It’s 2 a.m., the middle of a cold March night in southern Oregon, and for five hours Kourtney Stonehouse ’08 has been tromping over rugged, muddy terrain, net at the ready. She stays on the heels of a man with a spotlight, and when his beam finds a roosting sage grouse, she pounces. By the end of the night she’s caught three birds—and fallen a lot.

“It’s amazing what adrenaline, a lot of caffeine and positive thinking can do,” Stonehouse said. “Plus, I didn’t want to be the weak link.”

On this night she was the only woman in a group of biologists and volunteers who over five nights captured 37 sage grouse. At about 4 a.m., they took the birds to a processing site to weigh, measure and fit them with radio collars. Then, after a little sleep, Stonehouse drove the birds 12 hours to the Swanson Lakes Wildlife Area in eastern Washington, her research site.

A graduate student in Natural Resource Sciences at Washington State University, Stonehouse is working with the Washington Department of Fish and Wildlife (WDFW) and the federal Bureau of Land Management to study what kind of habitat greater sage grouse, and also Columbian sharp-tailed grouse, need to thrive.

Both species once numbered in the tens of thousands and ranged across the shrub-steppe (grassland) environment of eastern Washington. Agriculture, primarily, has taken over their habitat so that only 1,200 sage and 900 sharp-tailed grouse remain in Washington. This has prompted the state to designate both species as “threatened,” and since 2005, WDFW has been translocating birds from neighboring states to try to restore their populations.

Once Stonehouse arrived at Swanson Lakes with her cargo of birds, she took them, in specially designed boxes, to a lek, a breeding ground. She released them in the morning, when resident male grouse come to strut for mates.

“We’ve found that if the translocated birds see resident birds strutting, they’re more apt to stick around,” she explained.

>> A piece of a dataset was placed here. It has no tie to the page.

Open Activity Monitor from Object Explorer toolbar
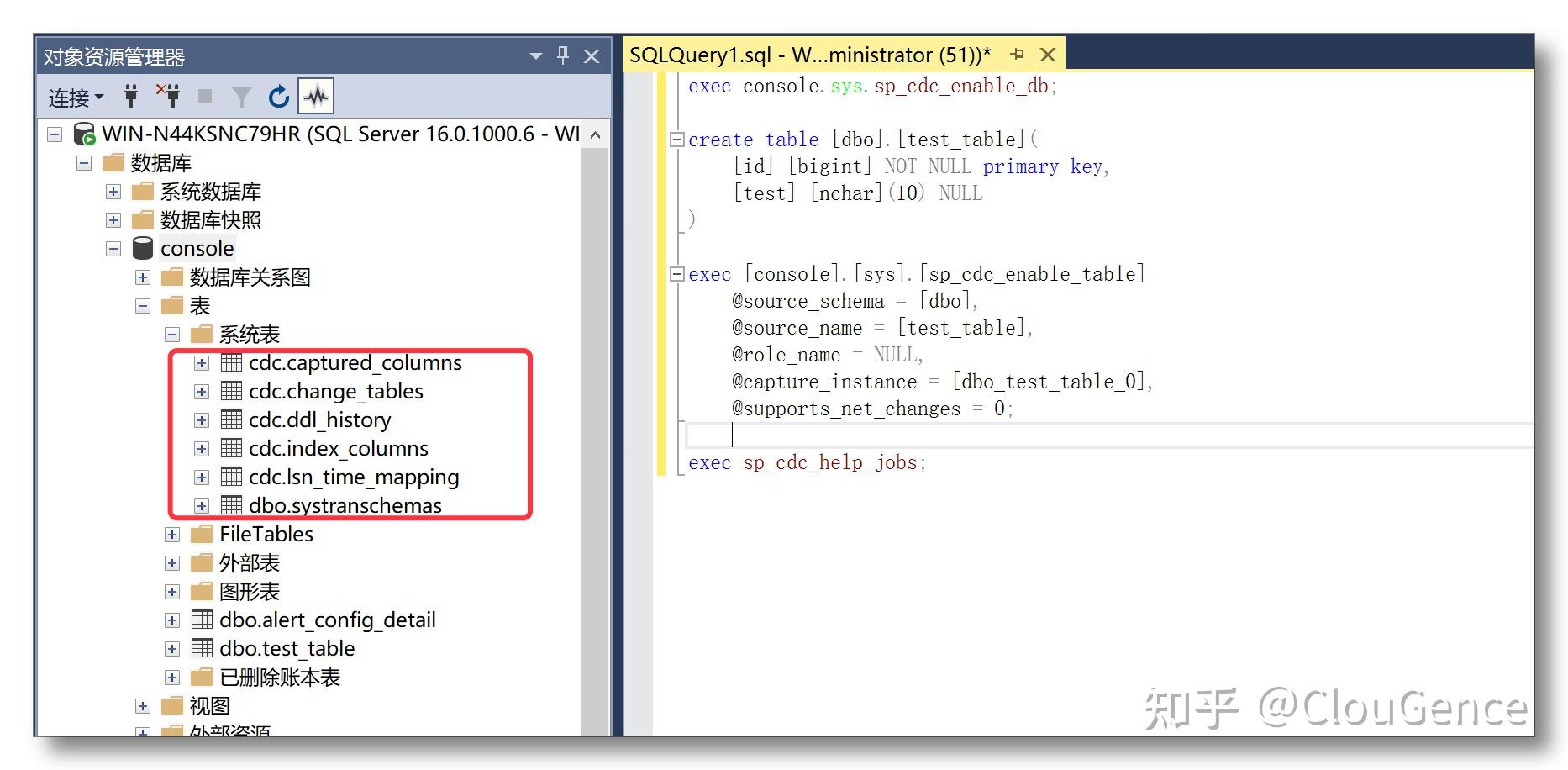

Throughout the year Stonehouse tracks translocated grouse—both sage and sharp-tailed—by the signals their radio collars emit.

“I’ve tracked birds on foot and snowshoe, by plane, ATV, truck and mountain bike,” she said. Some days I walk 15 miles.”

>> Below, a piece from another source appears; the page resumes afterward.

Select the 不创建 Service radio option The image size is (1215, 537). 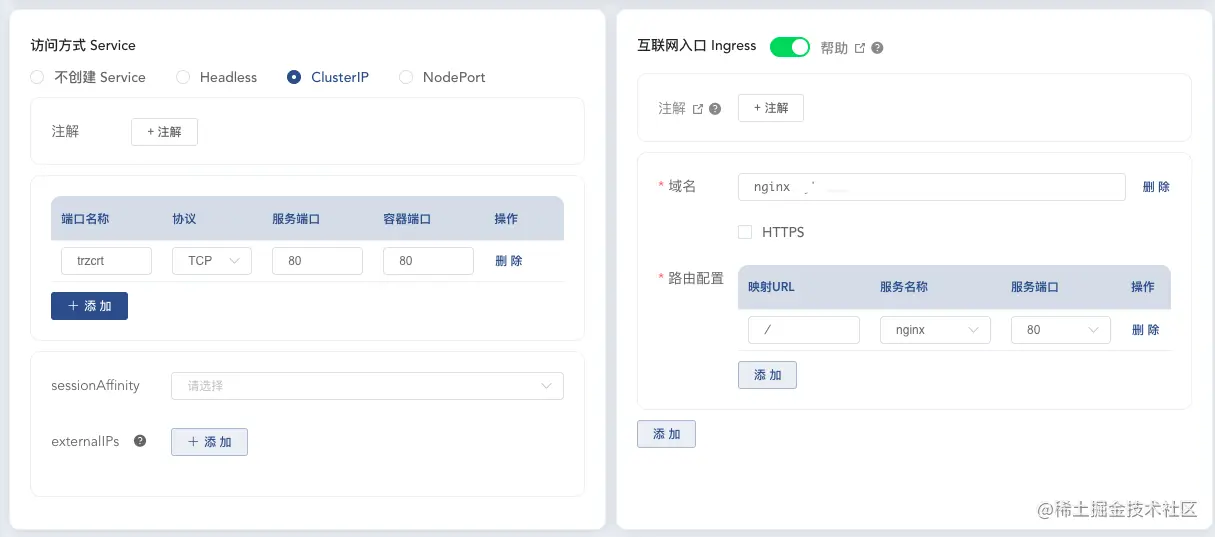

All that bird location data she overlays on a highly detailed map she’s creating of the area’s vegetation. This shows her what kinds of habitat each grouse species selects for its home range and for nesting, which in turn suggests how wildlife agencies can best manage the land so that both sage and sharp-tailed grouse thrive.

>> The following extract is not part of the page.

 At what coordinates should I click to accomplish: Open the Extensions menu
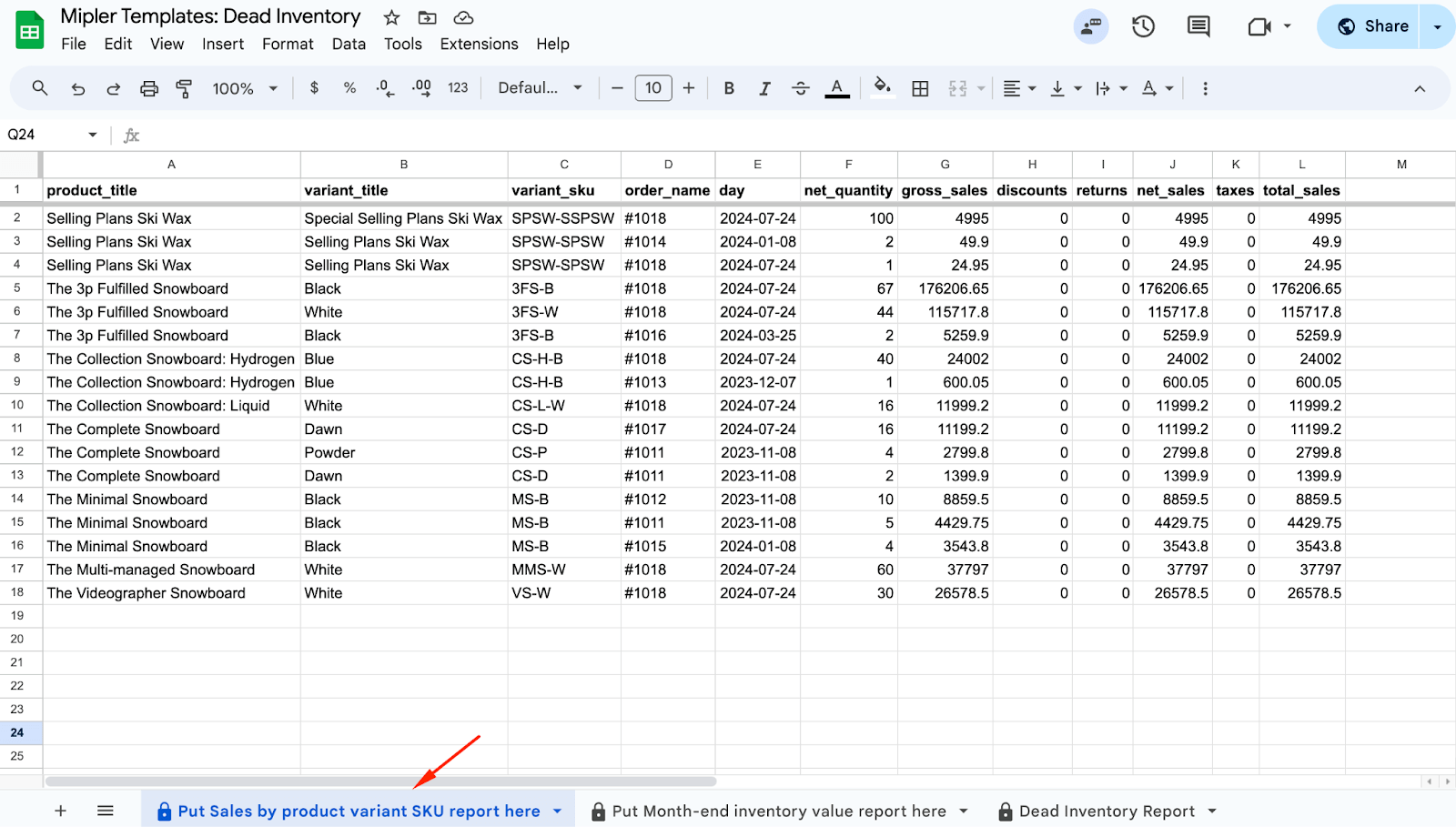tap(479, 44)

Although Stonehouse’s intensive habitat study is providing new and critical data—preliminary findings indicate the two species may be more compatible than once thought—by itself it can’t ensure the future of the grouse in Washington.

“It’s going to require a lot of cooperation among many different agencies, both federal and state, and private landowners, too,” she said. “I’m an advocate for the wildlife, but I’m learning that if you insist on no development, no one will listen to you.

“The trapping trips seem to come at the perfect times—when I feel bogged down with data. Although they’re physically exhausting, I always come back rejuvenated, because I see how passionate the grouse biologists are about protecting the birds, and I see my work is making a difference.”